Не так-то просто, конечно, объяснить низвержение Семаила, очень важного лица среди ангелов, судя по тому, что у него было двенадцать пар крыльев, а у священных животных и у серафимов всего по шести, но между его падением и этими разногласиями существует прямая связь. Именно Семаил всегда подзуживал ангелов против человека или, вернее, против того пристрастия, какое бог питал к человеку; и когда однажды господь повелел рати небесной поклониться Адаму за его разум и за то, что он назвал вещи их именами, все, хоть и пряча усмешку или насупив брови, повиновались этому приказу, и только Семаил его ослушался. С безумной откровенностью он заявил, что это нелепость, что незачем сотворенным из сияния славы божией падать ниц перед тем, кто создан из праха земного, – и тут-то как раз он и был низвергнут, что издали походило на паденье звезды. Хотя остальные ангелы, разумеется, испугались и с тех пор зарубили себе на носу, что с человеком нужно держаться крайне осторожно, все-таки совершенно ясно, что всякое усиленье греховности на земле, такое, например, как перед потопом или в Содоме и Гоморре, – это очередное торжество для святой рати и очередная незадача для творца, который вынужден в таких случаях производить ужасную чистку – не столько по собственному почину, сколько под моральным давлением небес.

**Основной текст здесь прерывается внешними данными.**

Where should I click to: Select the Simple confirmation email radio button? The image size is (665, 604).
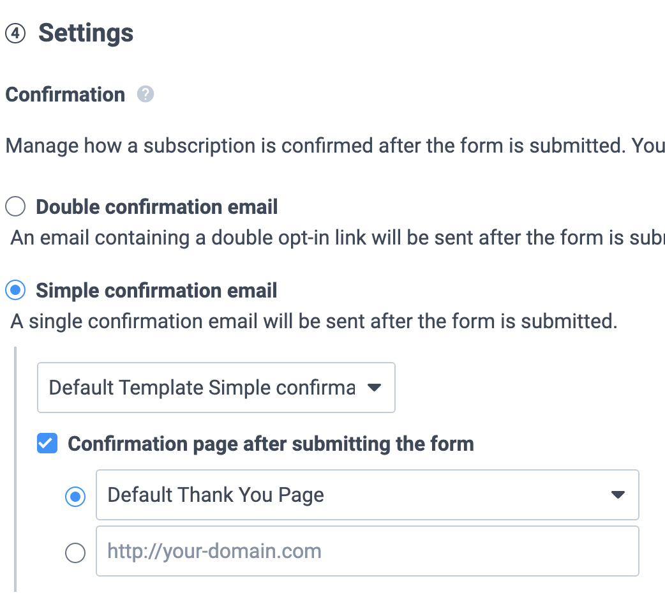[15, 290]
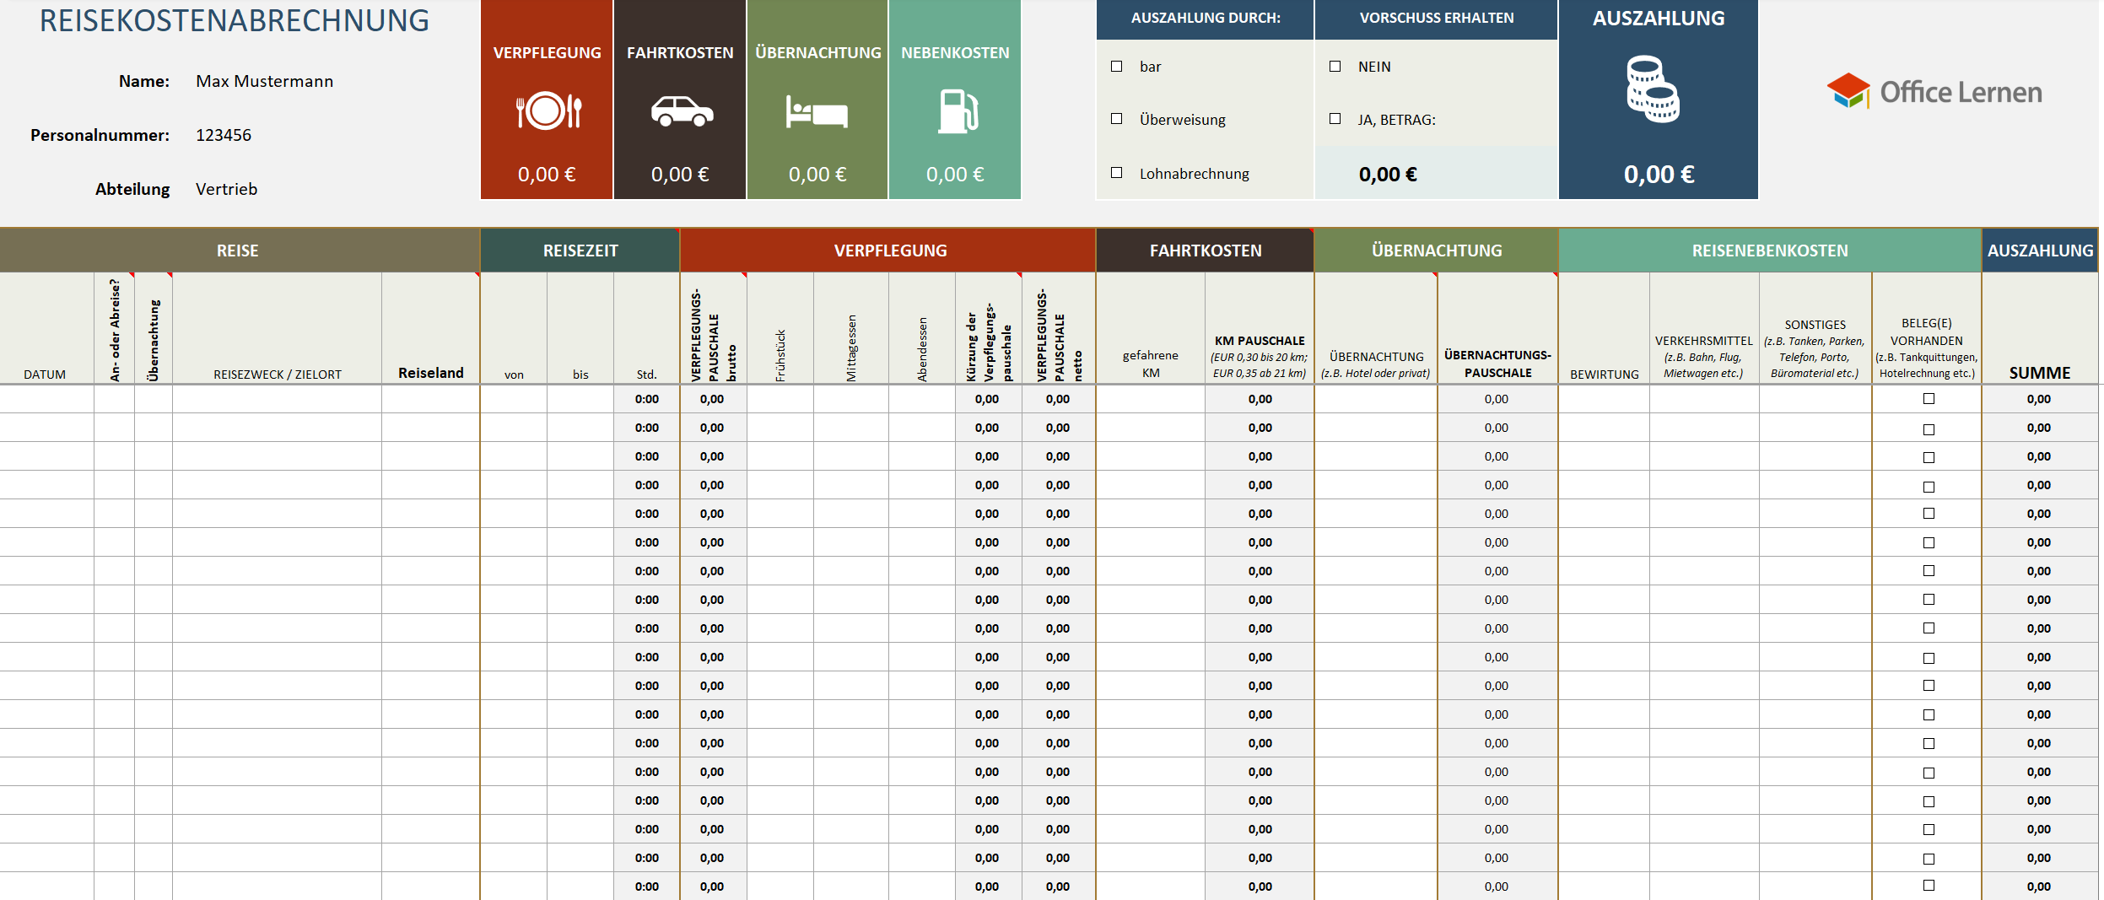Check the 'bar' payout checkbox
The image size is (2104, 900).
pos(1117,67)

Но если все эти догадки справедливы, как же обстоит дело с задачей "второго посланца", духа? Действительно ли он послан затем, чтобы уничтожить материальный мир, освободив из его плена душу и вернув ее в родные пределы?
Можно предположить, что это не входит в замысел бога и что на самом деле, вопреки своей славе, дух был послан к душе вовсе не для того, чтобы стать могильщиком мира форм, созданного ею при дружественном пособничестве бога. Тайна тут, возможно, другая, и ключ к ней, возможно, дают слова учения о том, что второй посланец – это все тот же посланный прежде на борьбу со злом светочеловек. Мы давно знаем, что тайна вольно обращается с грамматическими временами и вполне может употребить прошедшее, имея в виду будущее. Слова о том, что душа и дух были едины, возможно, должны означать, что некогда они будут едины. Да, это тем более вероятно, что дух сам по себе представляет собой в основном принцип будущего, утверждение "будет", "должно быть", меж тем как душа, находясь в плену форм, благочестиво верна прошлому, священному "было".